At Crawford, we believe our people are our brand – and are the most effective channel for communicating with our clients.
Insurance has a central role to play in addressing some of the biggest challenges the world is facing today – from climate-related natural catastrophes to economic uncertainty and supply chain risks – and the purpose of insurance industry is to help its clients through difficult periods. But one area where the claims sector can do better is in communicating the full value of what it can do for its customers.
At Crawford, we’ve been on a journey over the past few years to amplify the impact of our own marketing and communications (marcom) activities. While in the past, the commercial insurance market has arguably not been as mature as other business-to-business (B2B) sectors when it comes to its marcom strategy, more companies in our industry are building their brands by connecting it more directly with what they stand for in new ways.
Doing marcom well and getting your brand top of mind, does require investment. This is a fundamental hurdle that the industry needs to acknowledge if its approach to self-promotion is to change.
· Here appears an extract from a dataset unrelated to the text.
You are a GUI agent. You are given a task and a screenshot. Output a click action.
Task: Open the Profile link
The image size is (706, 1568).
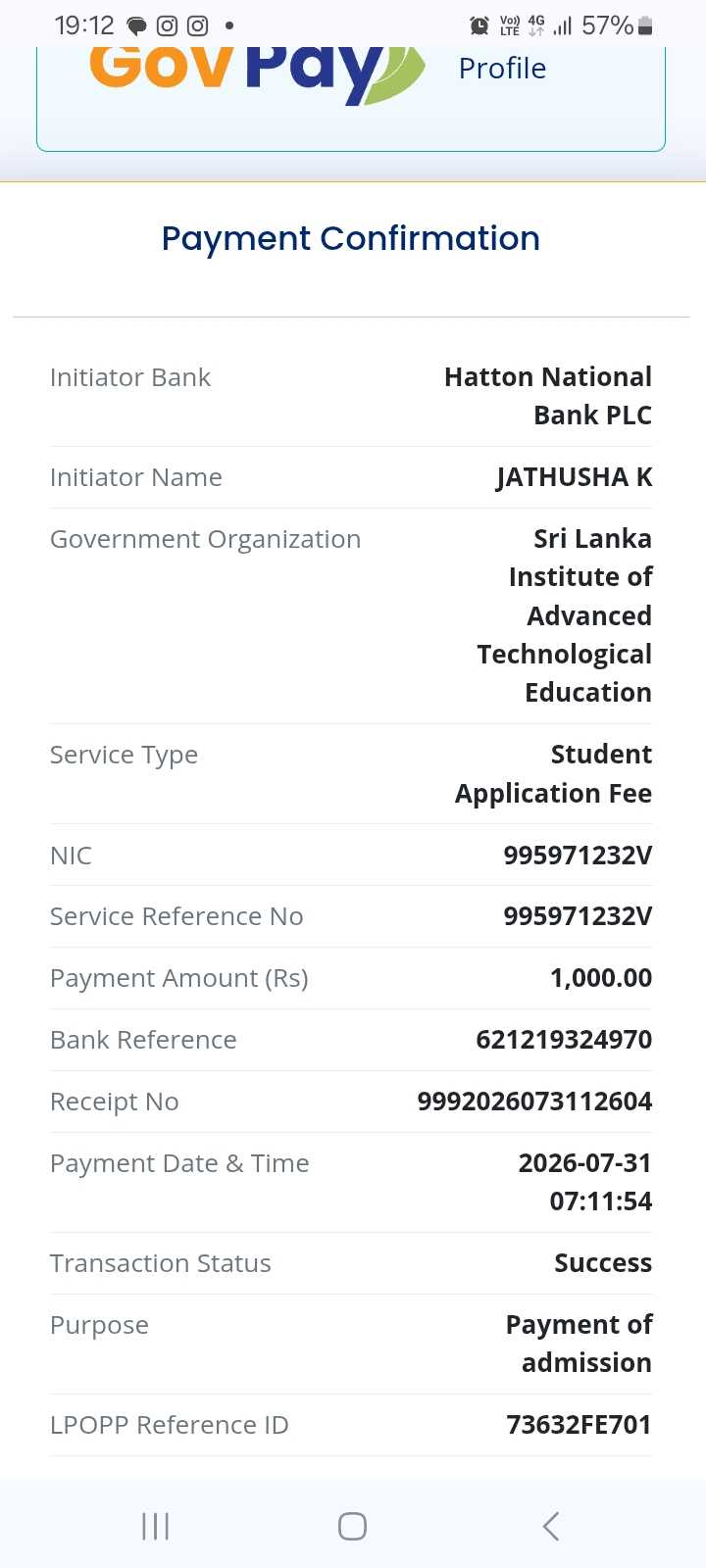click(502, 69)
You need to invest in your communications and marketing abilities to see results. At Crawford, for example, we have increased our resources and grown our marcom team and have experienced a notable uplift in coverage of our business as a result.
In the B2B space, the best marcom strategies are ones that are not just about the company as a whole – but about people and the experience they deliver. While the B2B space is very different to consumer-packaged goods or the business-to-consumer (B2C) space, our goal is the same as those sectors; to encourage prospective customers to buy our products and services.
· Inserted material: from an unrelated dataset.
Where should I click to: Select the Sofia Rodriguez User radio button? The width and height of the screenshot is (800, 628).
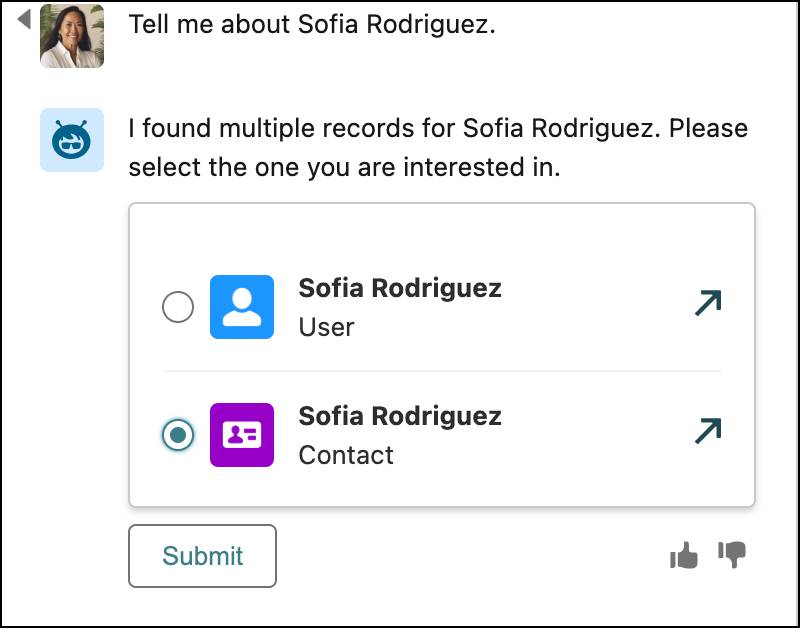(x=178, y=307)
To paraphrase the famous quote from advertising legend Jerry Della Femina:
“Nothing kills a bad product quicker than good marketing.”
In other words, if your marketing of a product or service is highly effective but the product itself or the service you deliver is poor, then ultimately you are amplifying its shortcomings to a wider audience.
A large part of the value of Crawford’s offering comes from the talent we employ and that is why we believe our brand is our people. As such, our people and the services they provide are a significant part of our marcom strategy.
If we break down the notion of marcom into its constituent parts, on the one hand you have the paid element – the marketing part – which is largely about getting your brand in front of clients. Communications, on the other hand, is predominantly about relationship building – and people are central to any approach to relationship building, whether on a one-to-one or a one-to-many basis.
You can have a great website, great promotions via sponsorships and digital marketing, but if you’re not communicating the value of your brand at a grassroots level – by direct communication between your people and your clients – then the story you are telling can appear a little superficial.
Given that we believe our people are our brand, it is essential that we not only communicate that to our customers but involve our people in that communication and empower them to be comfortable in speaking about what we do as a company.
Our employees are a vital part of our communications because they are the ones who are out there, day after day, servicing our clients and their policyholders and other stakeholders. They have direct experience of how effectively Crawford can deliver a consistent story that is also relatable to every individual who hears it. When we are launching a new initiative, therefore, we must ensure that it not only speaks to our clients but that we can market it to our own people first. Communicating with our salespeople and client-facing colleagues is the most important part of the battle to increase brand consideration, winning new business and retaining existing clients.
Before I joined Crawford, I worked in the B2C sector as the head of marketing and communications for a leading manufacturer of mattresses, where our customers were mattress retailers. I’ve often said that our products were successful in part because of the “kindness of strangers.” What I mean by that is we had to make sure the people in retail stores selling our products were evangelists for the product and the brand.
Similarly, in the insurance world, our client-facing people have to be evangelists for everything that Crawford offers – our success is in their hands in many ways. In both cases, the power of communicating the value of the company’s brand to the end client is reliant upon successful relationship building.
That brings me back to the role of marketing and communications. Where those functions sit within an organization varies from one company to another, but, for example, with a global brand like Coca-Cola, marketing is front and center of what the company does – it’s like the singer or lead guitarist of a rock band.
At a company like Crawford, the role of marketing and communications is to make sure that everyone is moving at the same rhythm. To continue the rock music analogy, I see our team as being more like the bassist of the band – someone who is not so much in the limelight, but rather keeping up a steady rhythm that helps the rest of the band keep in time and lets them shine.
Effective marketing and communications empower our client-facing people to confidently convey our message. I’m proud of the progress our team has made over the past several years to make us more of a strategic partner, involved at the business and leadership level, but also driving that steady rhythm of communication throughout the organization to build a team of 10,000 Crawford brand evangelists across the globe.